Lilac made to run after him—she couldn’t help herself—but Yanna’s arm linked with hers, yanking her back.

“Good thinking.” Myrddin sat up, wiping his own blood from his face, staining it into his beard. The gaping wound at his throat closed before their eyes. “Keep her from him.”

“What did that scroll do?” Lilac pressed, desperate to distract herself.

“Formalities.” Myrddin waved an unconcerned hand, pulling himself to his feet. “Just some fine print binding me to you. My duty, that is. I thought I was going to have to beg.”

“Magically binding?”

“Now, I did not say that.” Myrddin wagged a finger. “Mostly, being amongst your ranks protects me from him.” He jabbed that wagging finger at Garin, stirring in the dirt.

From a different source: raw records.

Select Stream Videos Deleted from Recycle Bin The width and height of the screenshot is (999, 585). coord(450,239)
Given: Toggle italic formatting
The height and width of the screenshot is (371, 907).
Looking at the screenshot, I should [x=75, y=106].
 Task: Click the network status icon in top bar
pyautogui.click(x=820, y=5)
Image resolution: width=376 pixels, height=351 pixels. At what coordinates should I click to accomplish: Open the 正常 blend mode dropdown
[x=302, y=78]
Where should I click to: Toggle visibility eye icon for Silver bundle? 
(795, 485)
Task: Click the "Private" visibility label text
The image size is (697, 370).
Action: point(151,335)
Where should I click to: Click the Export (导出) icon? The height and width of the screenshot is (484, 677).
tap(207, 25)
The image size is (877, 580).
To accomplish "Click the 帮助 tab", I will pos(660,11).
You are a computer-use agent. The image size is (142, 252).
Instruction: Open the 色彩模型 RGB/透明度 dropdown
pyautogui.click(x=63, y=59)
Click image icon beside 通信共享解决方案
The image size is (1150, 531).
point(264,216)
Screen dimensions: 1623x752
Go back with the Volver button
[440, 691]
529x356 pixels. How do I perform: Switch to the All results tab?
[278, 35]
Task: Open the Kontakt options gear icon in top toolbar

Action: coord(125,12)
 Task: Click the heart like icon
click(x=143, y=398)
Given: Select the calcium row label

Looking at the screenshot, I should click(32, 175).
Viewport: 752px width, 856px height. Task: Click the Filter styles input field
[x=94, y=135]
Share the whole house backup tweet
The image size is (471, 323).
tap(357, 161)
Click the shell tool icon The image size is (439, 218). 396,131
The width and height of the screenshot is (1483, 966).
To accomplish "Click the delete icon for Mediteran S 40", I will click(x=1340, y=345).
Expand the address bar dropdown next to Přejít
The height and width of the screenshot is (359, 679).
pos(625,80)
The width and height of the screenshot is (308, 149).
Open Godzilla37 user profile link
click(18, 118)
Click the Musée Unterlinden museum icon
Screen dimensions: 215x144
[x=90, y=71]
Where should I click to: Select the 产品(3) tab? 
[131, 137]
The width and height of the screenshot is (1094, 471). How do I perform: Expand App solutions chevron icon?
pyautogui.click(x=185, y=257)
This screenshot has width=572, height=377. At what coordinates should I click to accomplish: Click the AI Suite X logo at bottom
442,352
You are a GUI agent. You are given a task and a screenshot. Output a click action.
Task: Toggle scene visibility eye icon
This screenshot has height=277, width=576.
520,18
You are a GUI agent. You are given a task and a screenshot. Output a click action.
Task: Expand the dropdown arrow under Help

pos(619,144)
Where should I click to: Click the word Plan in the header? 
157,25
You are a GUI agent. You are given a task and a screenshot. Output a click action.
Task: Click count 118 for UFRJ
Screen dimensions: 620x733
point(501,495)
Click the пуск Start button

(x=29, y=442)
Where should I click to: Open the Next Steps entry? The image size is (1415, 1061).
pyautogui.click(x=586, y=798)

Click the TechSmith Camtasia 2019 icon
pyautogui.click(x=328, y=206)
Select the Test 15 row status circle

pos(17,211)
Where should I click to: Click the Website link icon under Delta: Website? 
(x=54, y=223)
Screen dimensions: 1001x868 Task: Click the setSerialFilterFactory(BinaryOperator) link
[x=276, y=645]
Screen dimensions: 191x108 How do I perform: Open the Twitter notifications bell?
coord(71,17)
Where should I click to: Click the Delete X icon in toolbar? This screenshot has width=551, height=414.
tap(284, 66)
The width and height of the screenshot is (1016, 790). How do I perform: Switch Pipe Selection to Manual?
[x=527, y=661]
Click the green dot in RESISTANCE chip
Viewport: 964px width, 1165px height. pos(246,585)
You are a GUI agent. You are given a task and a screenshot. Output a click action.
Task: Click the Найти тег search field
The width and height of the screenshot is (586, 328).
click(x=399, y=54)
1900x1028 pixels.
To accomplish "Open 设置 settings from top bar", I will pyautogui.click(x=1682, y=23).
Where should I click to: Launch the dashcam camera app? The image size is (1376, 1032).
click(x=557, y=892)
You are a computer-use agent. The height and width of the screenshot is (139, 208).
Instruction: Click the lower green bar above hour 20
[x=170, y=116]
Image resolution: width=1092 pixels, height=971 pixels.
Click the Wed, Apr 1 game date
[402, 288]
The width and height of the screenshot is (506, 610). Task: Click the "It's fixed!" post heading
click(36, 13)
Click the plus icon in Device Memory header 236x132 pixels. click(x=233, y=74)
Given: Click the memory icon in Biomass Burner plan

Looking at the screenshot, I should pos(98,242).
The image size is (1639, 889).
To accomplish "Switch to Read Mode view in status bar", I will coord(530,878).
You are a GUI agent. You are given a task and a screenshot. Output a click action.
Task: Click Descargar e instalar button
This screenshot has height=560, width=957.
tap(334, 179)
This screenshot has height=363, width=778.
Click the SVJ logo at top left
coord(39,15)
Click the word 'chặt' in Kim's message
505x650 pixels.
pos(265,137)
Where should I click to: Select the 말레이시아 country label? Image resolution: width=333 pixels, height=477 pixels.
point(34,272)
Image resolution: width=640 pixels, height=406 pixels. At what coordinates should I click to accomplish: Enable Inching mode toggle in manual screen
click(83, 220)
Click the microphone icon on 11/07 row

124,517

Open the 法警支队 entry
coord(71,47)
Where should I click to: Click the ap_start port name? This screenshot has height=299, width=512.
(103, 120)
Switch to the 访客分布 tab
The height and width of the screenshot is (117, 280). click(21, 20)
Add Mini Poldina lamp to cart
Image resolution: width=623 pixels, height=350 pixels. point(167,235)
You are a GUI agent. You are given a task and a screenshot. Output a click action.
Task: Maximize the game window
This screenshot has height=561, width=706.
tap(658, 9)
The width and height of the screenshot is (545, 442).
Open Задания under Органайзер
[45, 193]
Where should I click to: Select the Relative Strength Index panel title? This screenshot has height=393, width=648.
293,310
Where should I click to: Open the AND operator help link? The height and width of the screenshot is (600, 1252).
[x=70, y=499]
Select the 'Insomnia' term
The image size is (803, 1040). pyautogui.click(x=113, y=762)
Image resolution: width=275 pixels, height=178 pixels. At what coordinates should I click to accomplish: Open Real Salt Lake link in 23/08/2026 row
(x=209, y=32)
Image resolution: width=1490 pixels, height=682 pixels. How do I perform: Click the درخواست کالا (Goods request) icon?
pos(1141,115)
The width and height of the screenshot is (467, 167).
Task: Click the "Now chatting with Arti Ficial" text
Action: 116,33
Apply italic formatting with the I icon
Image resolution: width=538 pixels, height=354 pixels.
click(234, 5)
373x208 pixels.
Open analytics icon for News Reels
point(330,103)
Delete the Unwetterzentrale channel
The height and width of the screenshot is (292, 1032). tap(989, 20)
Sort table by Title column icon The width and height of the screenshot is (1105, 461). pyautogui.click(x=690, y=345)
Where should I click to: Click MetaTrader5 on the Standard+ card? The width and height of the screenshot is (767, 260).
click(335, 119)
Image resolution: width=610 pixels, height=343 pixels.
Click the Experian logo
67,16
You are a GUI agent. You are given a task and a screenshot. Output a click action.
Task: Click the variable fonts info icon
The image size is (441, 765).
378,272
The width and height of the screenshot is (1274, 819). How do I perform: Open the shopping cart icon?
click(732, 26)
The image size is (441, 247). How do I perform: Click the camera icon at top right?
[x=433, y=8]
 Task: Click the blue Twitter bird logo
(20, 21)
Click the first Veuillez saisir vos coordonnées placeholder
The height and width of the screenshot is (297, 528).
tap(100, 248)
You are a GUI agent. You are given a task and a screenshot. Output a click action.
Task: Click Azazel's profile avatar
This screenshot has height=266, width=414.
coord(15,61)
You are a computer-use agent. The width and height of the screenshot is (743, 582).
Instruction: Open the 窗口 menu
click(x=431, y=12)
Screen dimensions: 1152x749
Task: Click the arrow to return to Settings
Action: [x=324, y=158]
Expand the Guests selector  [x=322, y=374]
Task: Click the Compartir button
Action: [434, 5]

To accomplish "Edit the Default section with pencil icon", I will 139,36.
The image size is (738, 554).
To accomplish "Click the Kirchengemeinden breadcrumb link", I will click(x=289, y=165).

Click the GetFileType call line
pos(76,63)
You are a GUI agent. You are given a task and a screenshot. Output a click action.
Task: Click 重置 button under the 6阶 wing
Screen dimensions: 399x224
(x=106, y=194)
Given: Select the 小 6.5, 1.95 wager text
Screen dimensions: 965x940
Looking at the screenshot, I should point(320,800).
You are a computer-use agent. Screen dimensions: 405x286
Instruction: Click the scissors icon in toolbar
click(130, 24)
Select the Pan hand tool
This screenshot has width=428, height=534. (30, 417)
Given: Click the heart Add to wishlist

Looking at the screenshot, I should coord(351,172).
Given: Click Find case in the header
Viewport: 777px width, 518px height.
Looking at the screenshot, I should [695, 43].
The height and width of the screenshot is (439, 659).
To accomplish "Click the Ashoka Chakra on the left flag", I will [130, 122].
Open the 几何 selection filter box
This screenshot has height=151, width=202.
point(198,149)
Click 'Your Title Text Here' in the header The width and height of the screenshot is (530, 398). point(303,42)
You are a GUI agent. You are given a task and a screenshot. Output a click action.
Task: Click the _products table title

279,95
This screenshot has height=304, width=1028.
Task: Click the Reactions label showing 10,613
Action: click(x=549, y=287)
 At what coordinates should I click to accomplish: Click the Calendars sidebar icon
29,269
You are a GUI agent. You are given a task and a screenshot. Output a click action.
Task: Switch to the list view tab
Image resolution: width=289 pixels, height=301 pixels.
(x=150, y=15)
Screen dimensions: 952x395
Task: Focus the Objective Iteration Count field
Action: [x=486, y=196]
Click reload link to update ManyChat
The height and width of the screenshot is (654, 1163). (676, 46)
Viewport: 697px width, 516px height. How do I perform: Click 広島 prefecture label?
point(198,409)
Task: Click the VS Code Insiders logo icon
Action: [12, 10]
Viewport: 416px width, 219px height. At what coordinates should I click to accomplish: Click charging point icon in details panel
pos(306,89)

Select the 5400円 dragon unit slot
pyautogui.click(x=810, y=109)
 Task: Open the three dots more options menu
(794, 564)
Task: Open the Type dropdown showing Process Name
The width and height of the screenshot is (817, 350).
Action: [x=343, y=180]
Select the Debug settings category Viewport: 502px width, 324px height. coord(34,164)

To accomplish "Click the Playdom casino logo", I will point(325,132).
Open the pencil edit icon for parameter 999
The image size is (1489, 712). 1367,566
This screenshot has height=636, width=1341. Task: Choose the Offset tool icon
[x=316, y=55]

She considered Kestrel and his deals. Surely striking one with a warlock wasn’t any better. “But what do I owe you?”

“Me? Nothing. I want nothing more than to see you to greatness. The both of you.”

She had no reason to trust him explicitly, but for now, he was the most powerful person in their vicinity. Despite all the grief he’d given the vampire, he’d never once crossed Lilac.

At least she wouldn’t be the first ruler he’d served. “Fine.”

“It is more than fine, Your Majesty. It is done as dusk.”

Garin sat halfway up, arms darting out toward his thigh, moaning. “My—” he started to cry, but he leaned over to retch. Thick, black ichor poured from his mouth.

“Don’t, Your Majesty,” Myrddin said sternly, as if reading her mind.

“But he needs me.” Lilac’s entire body turned rigid at the sound of his wails, despite the urge to drop to her knees and feed him from her throat. It was as if even the muscle and bone Garin had previously commanded strained against her every attempt to ensure his well being. “He’s hurt.”

“Not mortally,” replied Myrddin. “Not yet. We’ve got to get him inside. To the castle, away from the public.”